第374章

栗原家で唯一大魔王の栗原井池を制御できる人物は、栗原叔父さんだけだった。

栗原刚弘はそう考えていた。

しかし、二歩歩いたところで足を止めた。

眉をひそめ、突然アシスタントに向かって言った。「昨夜、兄貴は新婚の夜に飲みに出かけたけど、今夜は義姉さんは帰ってきたのか?」

アシスタントはすぐに首を振った。「まだです。」

栗原刚弘は即座に躊躇した。

兄と義姉の間には何か様子がおかしい。二人はお互いを気にかけているのに、何か気まずさがあるようだ。今、叔父さんに告げ口をすれば、二人の間の溝が深まってしまうのではないか?

しばらく考えた後、最後にこう言った。「やめておこう。明日、幼稚園に行く!」

……

紀田杏結は確かに帰宅していなかった。

彼女と井上斉子は南條家に泊まっていた。もともと余裕のない家がさらに手狭になり、二つのゲストルームは満室だった。
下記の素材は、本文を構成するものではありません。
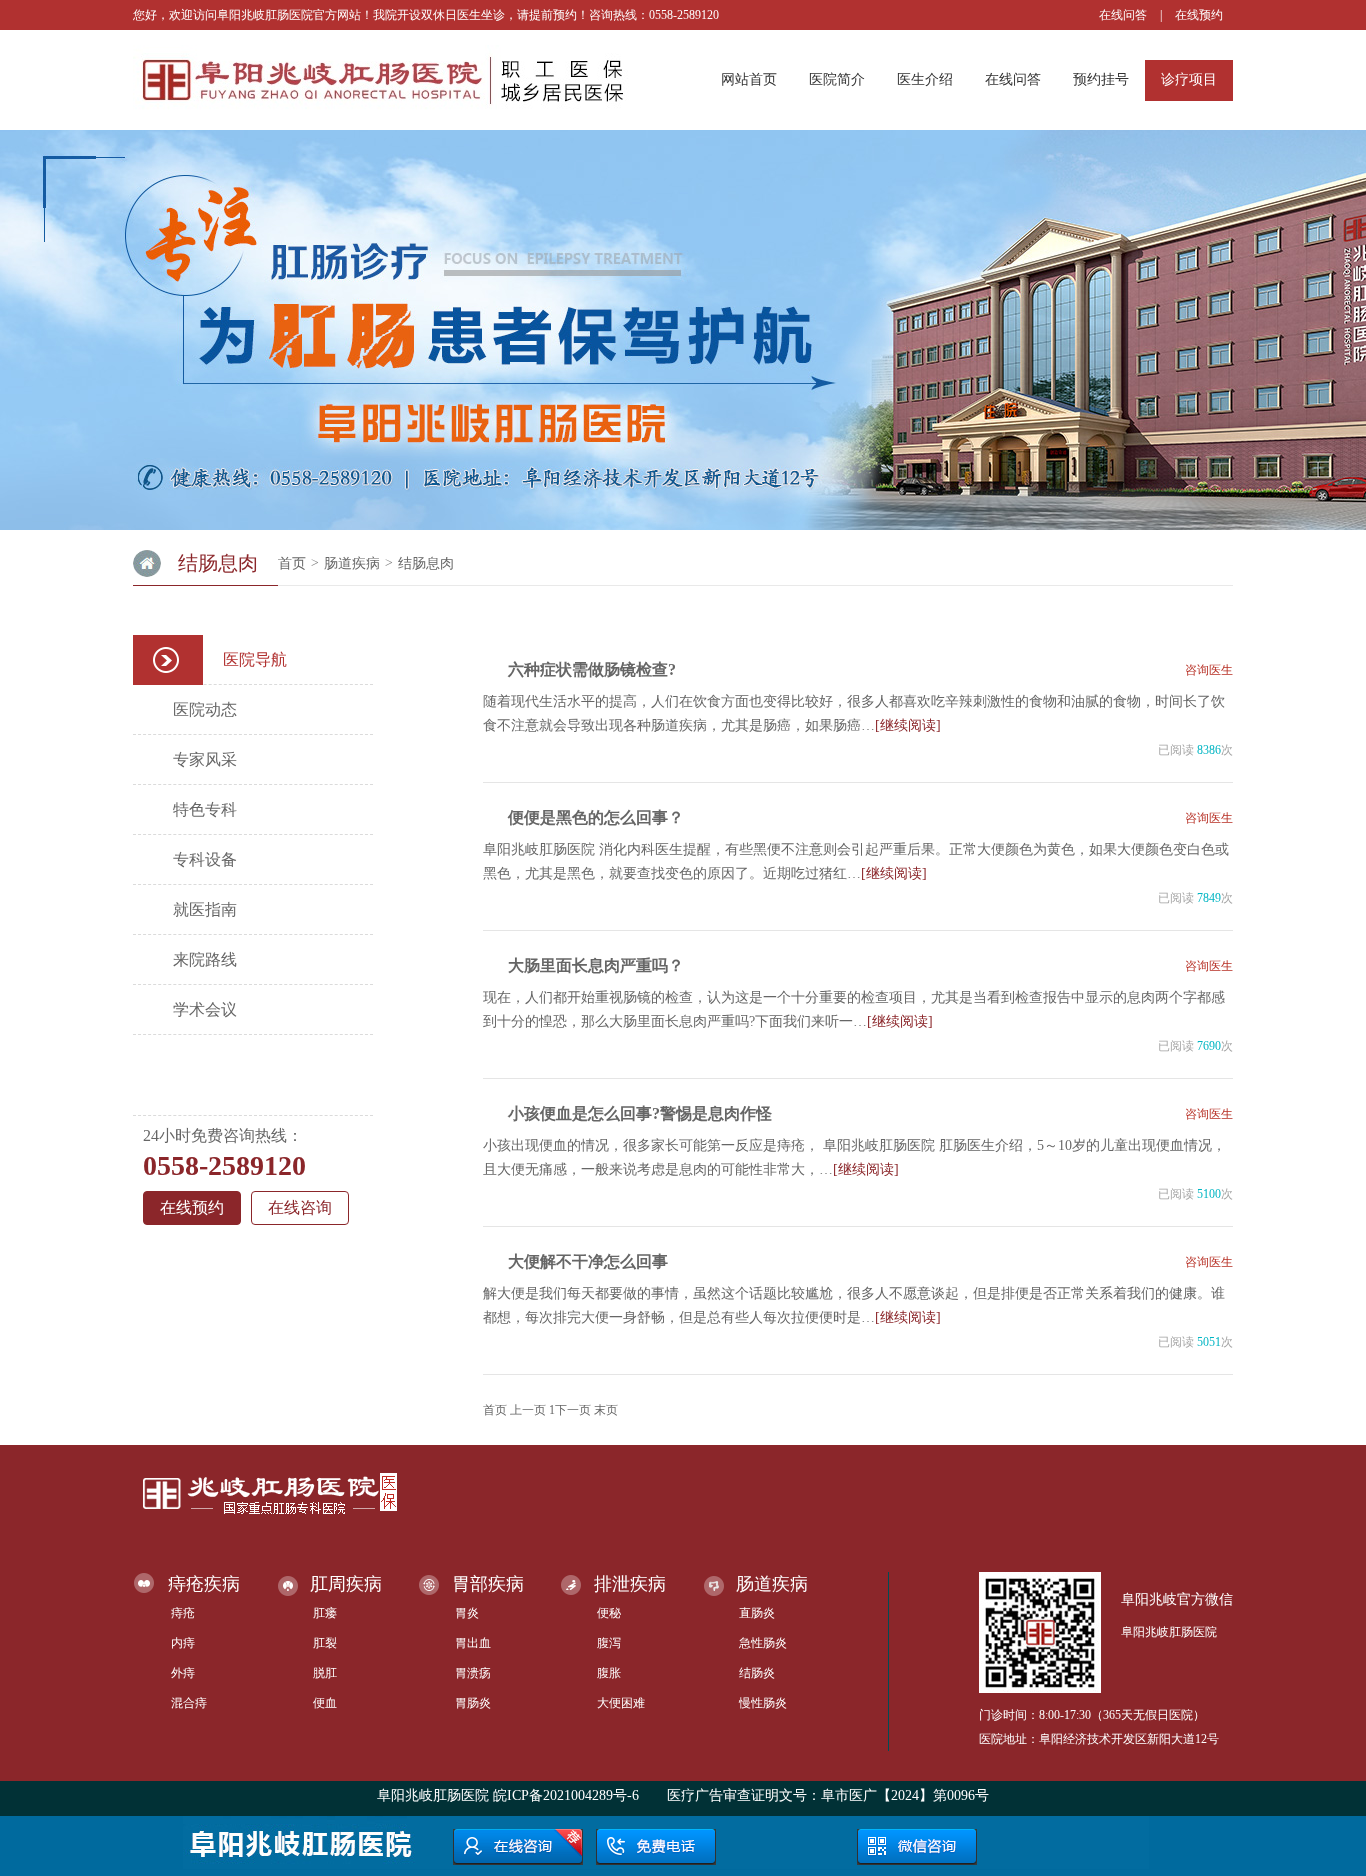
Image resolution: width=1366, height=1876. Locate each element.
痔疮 (183, 1613)
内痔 (183, 1643)
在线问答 (1123, 15)
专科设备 (205, 859)
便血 (325, 1703)
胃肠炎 (473, 1703)
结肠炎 (757, 1673)
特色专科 (205, 809)
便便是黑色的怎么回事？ (596, 817)
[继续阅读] (908, 725)
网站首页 (749, 79)
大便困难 (621, 1703)
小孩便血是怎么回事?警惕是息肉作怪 (640, 1113)
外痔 (183, 1673)
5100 (1209, 1194)
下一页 (573, 1410)
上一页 (528, 1410)
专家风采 (205, 759)
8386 (1209, 750)
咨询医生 (1209, 670)
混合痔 (189, 1703)
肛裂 (325, 1643)
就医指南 (205, 909)
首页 (292, 563)
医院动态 (205, 709)
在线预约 (1199, 15)
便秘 (609, 1613)
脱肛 (325, 1673)
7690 (1209, 1046)
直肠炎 (757, 1613)
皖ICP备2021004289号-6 (566, 1795)
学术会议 (205, 1009)
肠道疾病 (352, 563)
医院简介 (837, 79)
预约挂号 (1101, 79)
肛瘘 (325, 1613)
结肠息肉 (426, 563)
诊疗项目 (1189, 79)
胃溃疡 (473, 1673)
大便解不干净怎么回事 (588, 1261)
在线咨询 (300, 1207)
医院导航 (255, 659)
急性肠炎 (763, 1643)
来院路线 (205, 959)
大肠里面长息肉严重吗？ (596, 965)
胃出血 (473, 1643)
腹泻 (609, 1643)
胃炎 (467, 1613)
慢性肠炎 (763, 1703)
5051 (1209, 1342)
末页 (606, 1410)
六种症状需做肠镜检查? (592, 669)
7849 (1209, 898)
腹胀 (609, 1673)
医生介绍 (925, 79)
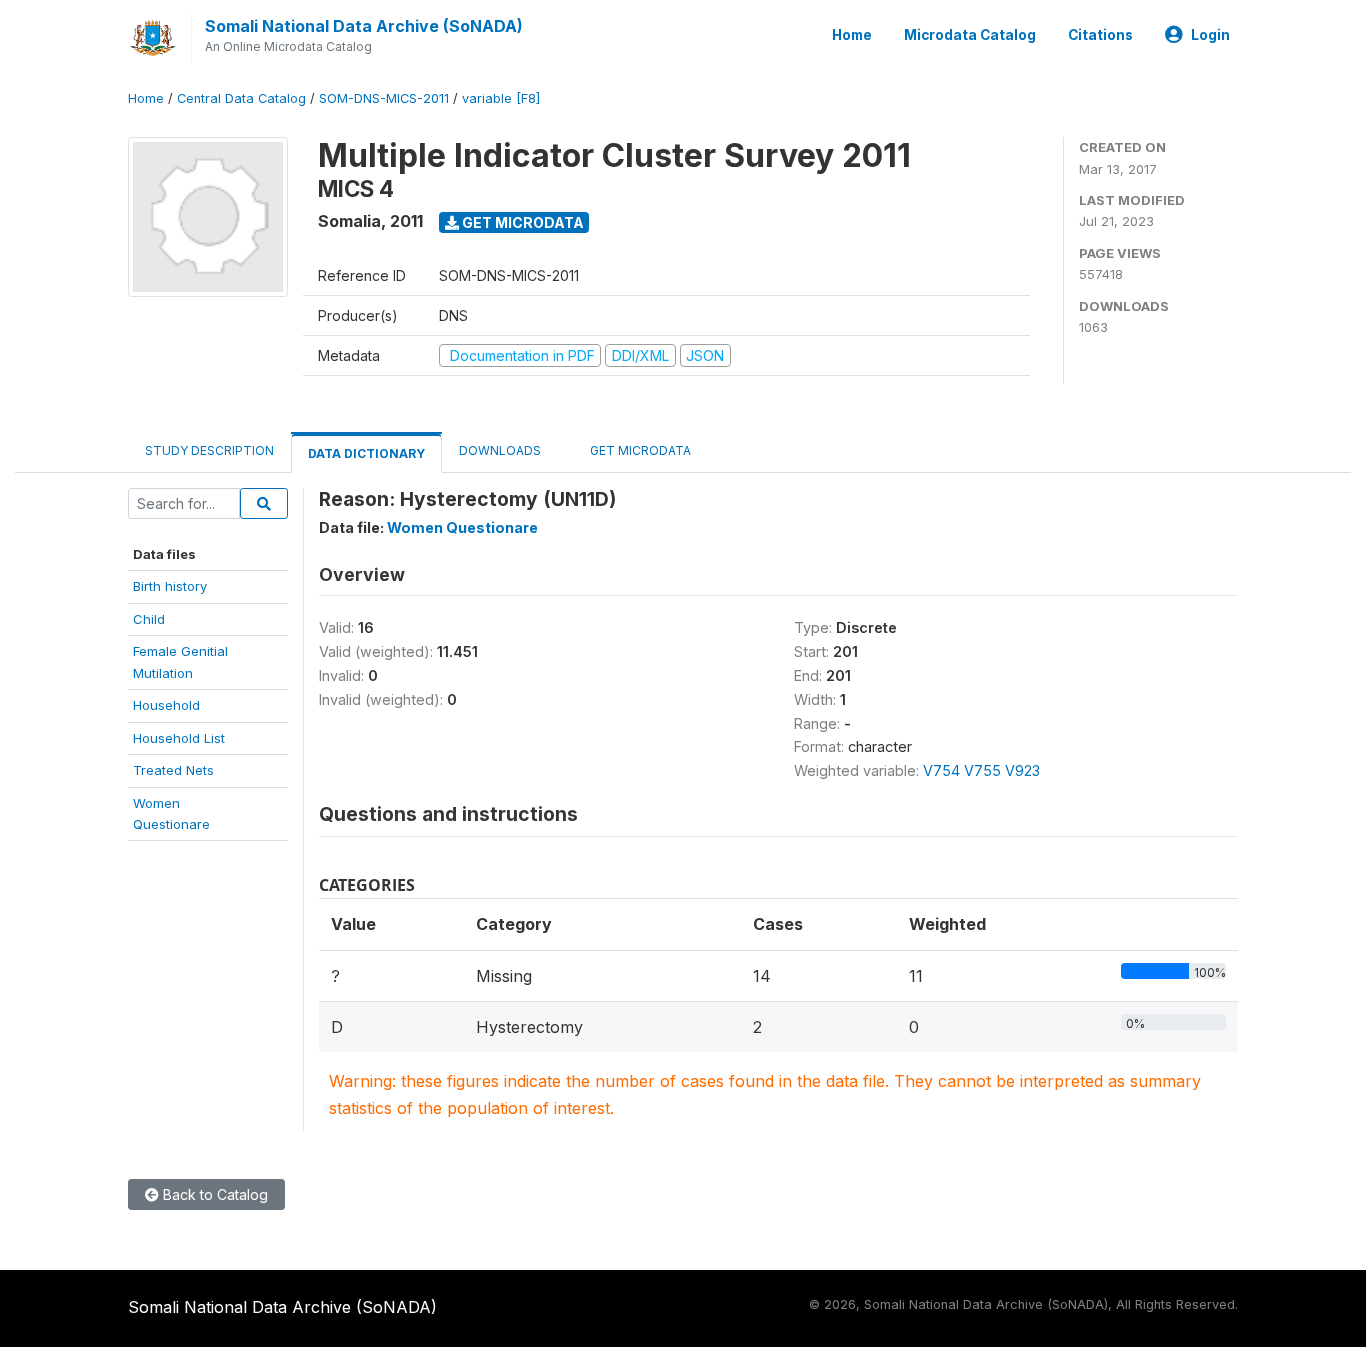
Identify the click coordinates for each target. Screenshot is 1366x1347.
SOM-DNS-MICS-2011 (384, 98)
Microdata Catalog (970, 35)
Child (149, 619)
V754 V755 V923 (981, 770)
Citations (1100, 35)
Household (166, 705)
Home (852, 35)
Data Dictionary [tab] (366, 453)
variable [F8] (501, 98)
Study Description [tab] (209, 450)
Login (1210, 35)
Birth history (170, 586)
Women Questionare (462, 527)
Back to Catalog (213, 1194)
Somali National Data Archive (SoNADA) (364, 26)
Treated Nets (173, 770)
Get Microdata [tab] (639, 450)
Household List (179, 738)
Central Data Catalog (241, 98)
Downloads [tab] (500, 450)
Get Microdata (521, 222)
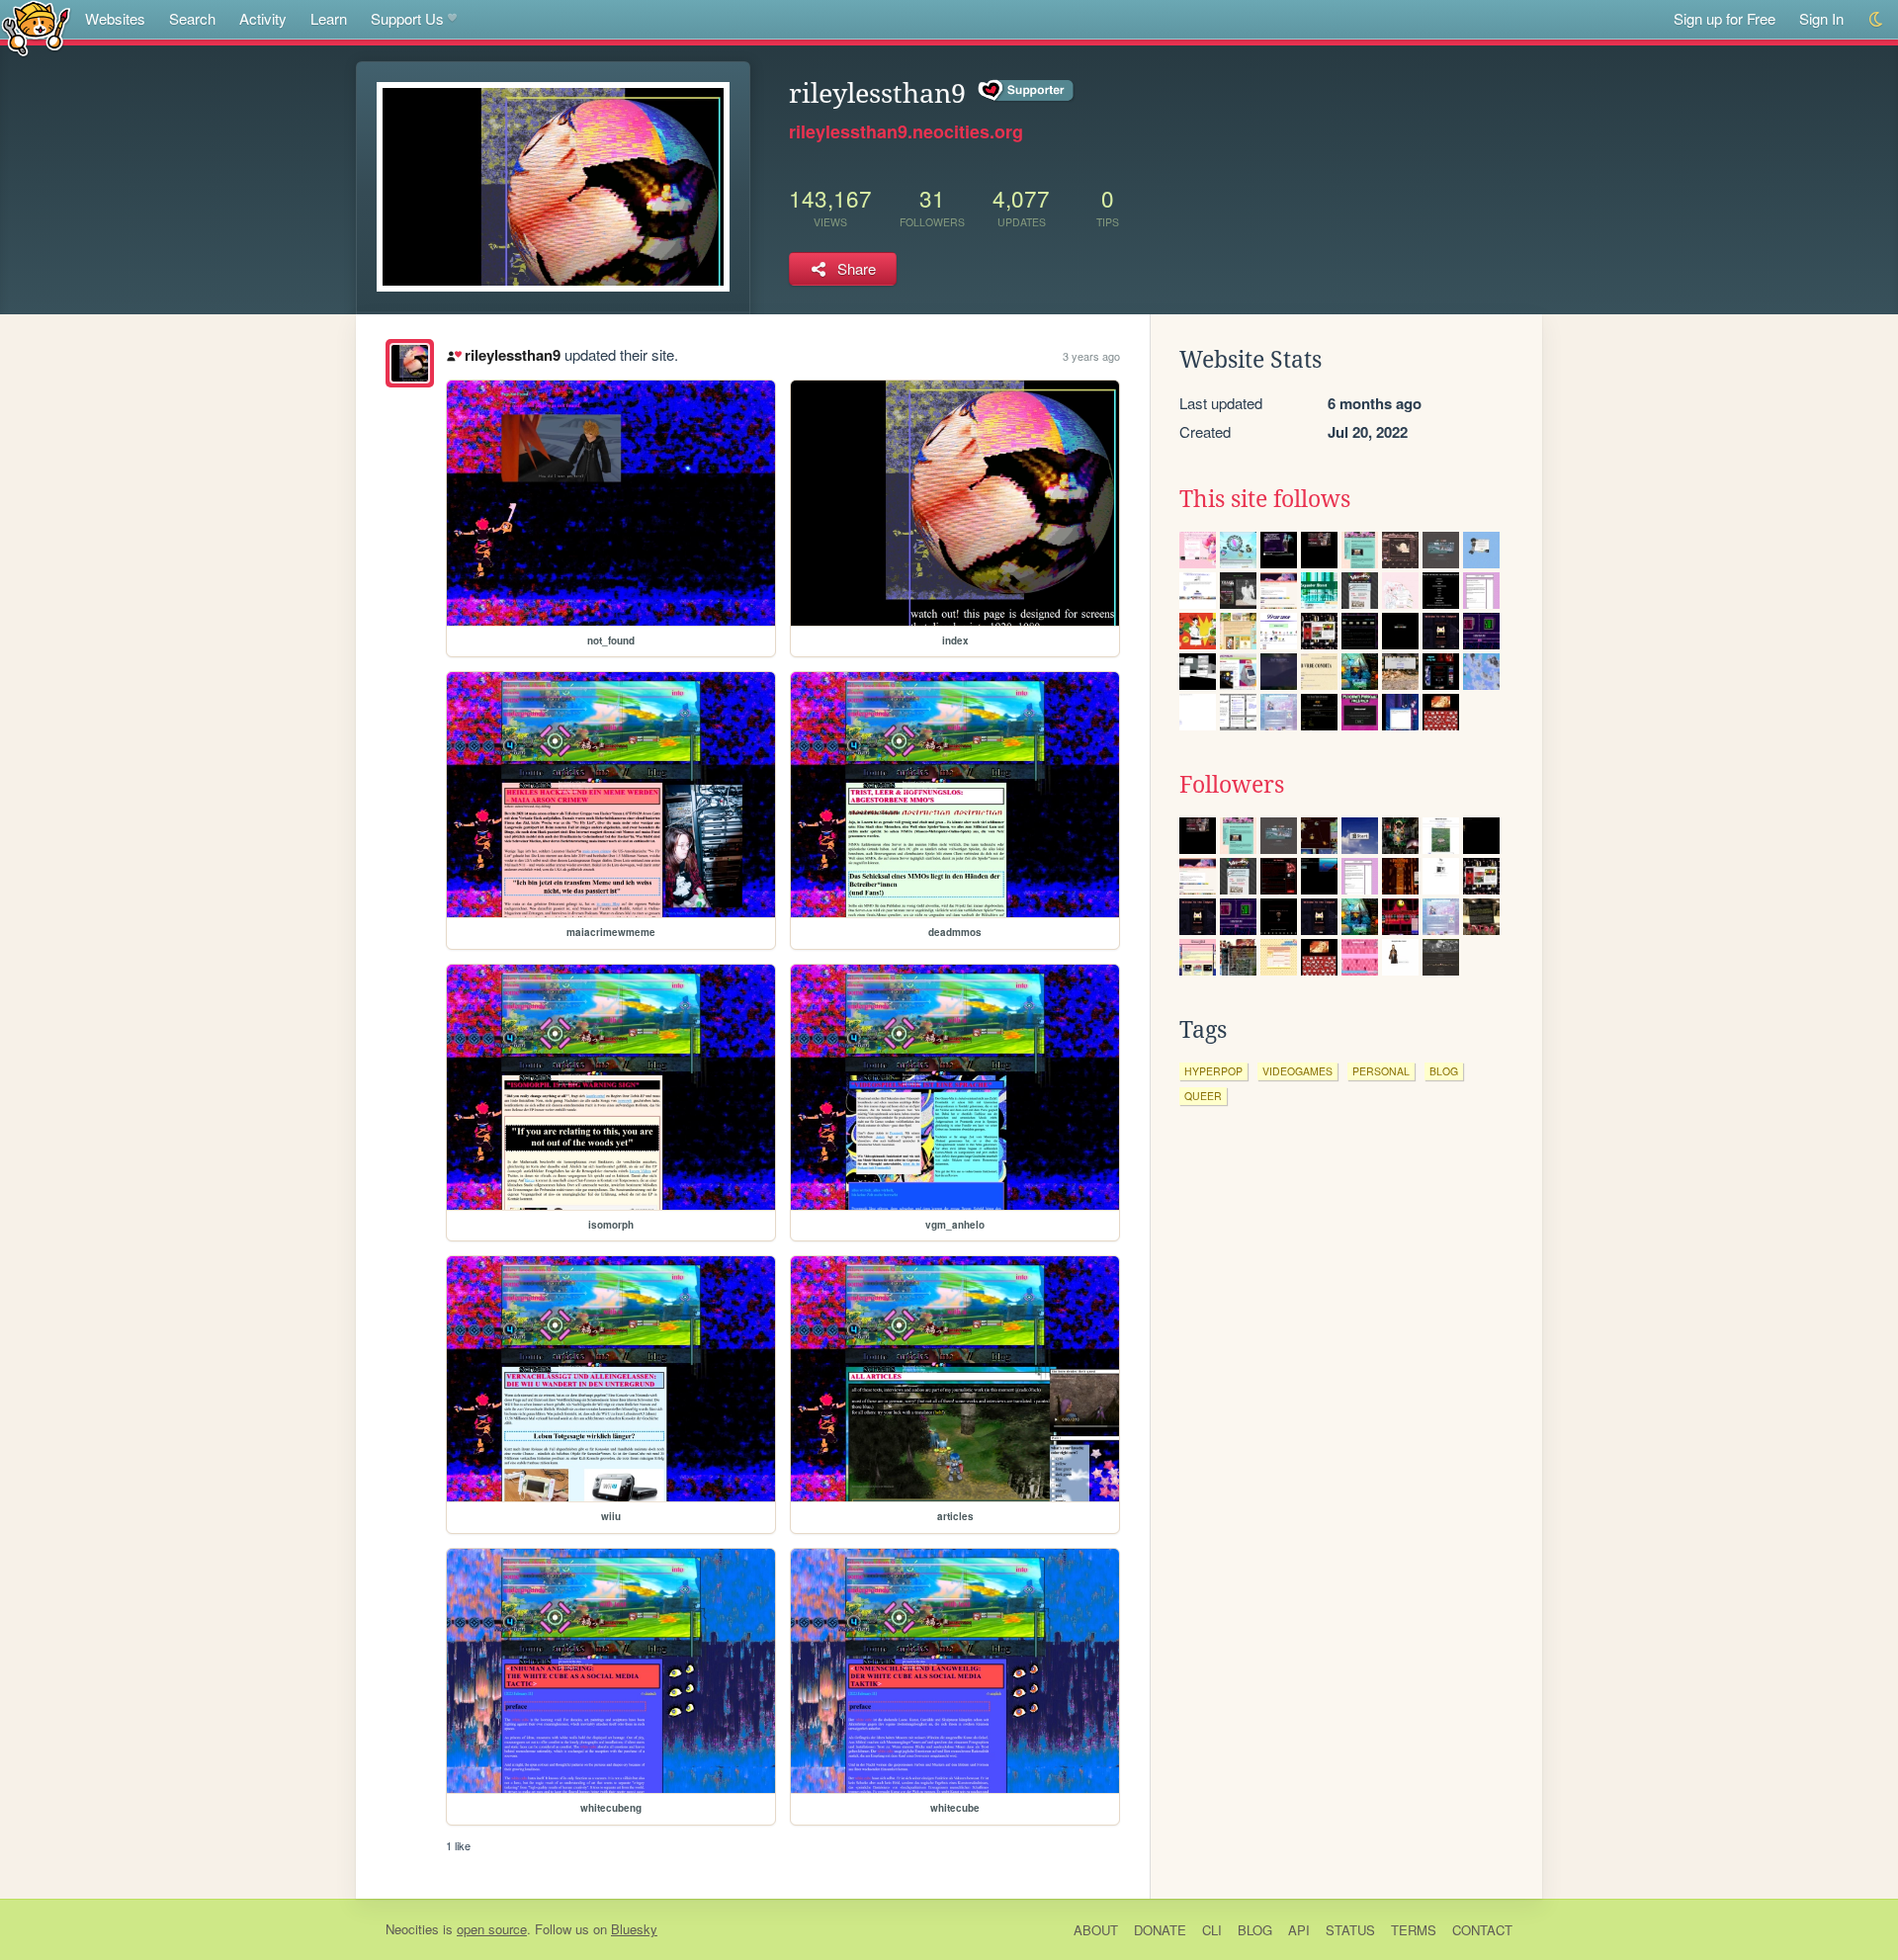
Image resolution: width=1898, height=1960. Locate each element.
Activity (263, 18)
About (1096, 1929)
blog (1443, 1071)
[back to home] (36, 27)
森川北翔は不満げで、就寝時に我慢できずに言った。「彼女たち、家がないのか?」

栗原愛南はパソコンを見ながら、キーボードをカタカタと打っていた。何かを書いているようだが、その言葉を聞いても無視した。

森川北翔はゆっくりと栗原愛南の後ろに歩み寄り、文書のタイトルが目に入った:幼稚園改革計画。

その下には現在の幼稚園の問題点が列挙され、一連の新しいルールが定められていた!

最初に提案されたのは、各教室でのお菓子の持ち込み禁止だった。

そんな幼稚園はどこにもない!

森川北翔は彼女が真剣に仕事に取り組む様子を見て、思わず尋ねた。「そんなに熱心なの?」

栗原愛南は頷いた。「引き受けた以上は真剣にやらないと。それに雪音はもうすぐ3歳になるし、いずれは学校に行かなければならない。優れた環境を作らなければ、安心できないでしょう?」

森川北翔は頷き、もう止めなかった。

栗原愛南はそういう人だった。何をするにも真剣に責任を持って取り組む。

だからこそ、以前アルバイトをしていた時も、修理工や料理人、宅配員など...どれも最後には大きな成功を収めることができたのだ。

森川北翔は彼女を見ながら、きっとまだ自分の知らない彼女の一面があるはずだと感じていた。

栗原愛南がようやく文書を書き終え、最新の規則を定めた後、大きく伸びをした。

森川北翔は即座に熱い視線を向けた。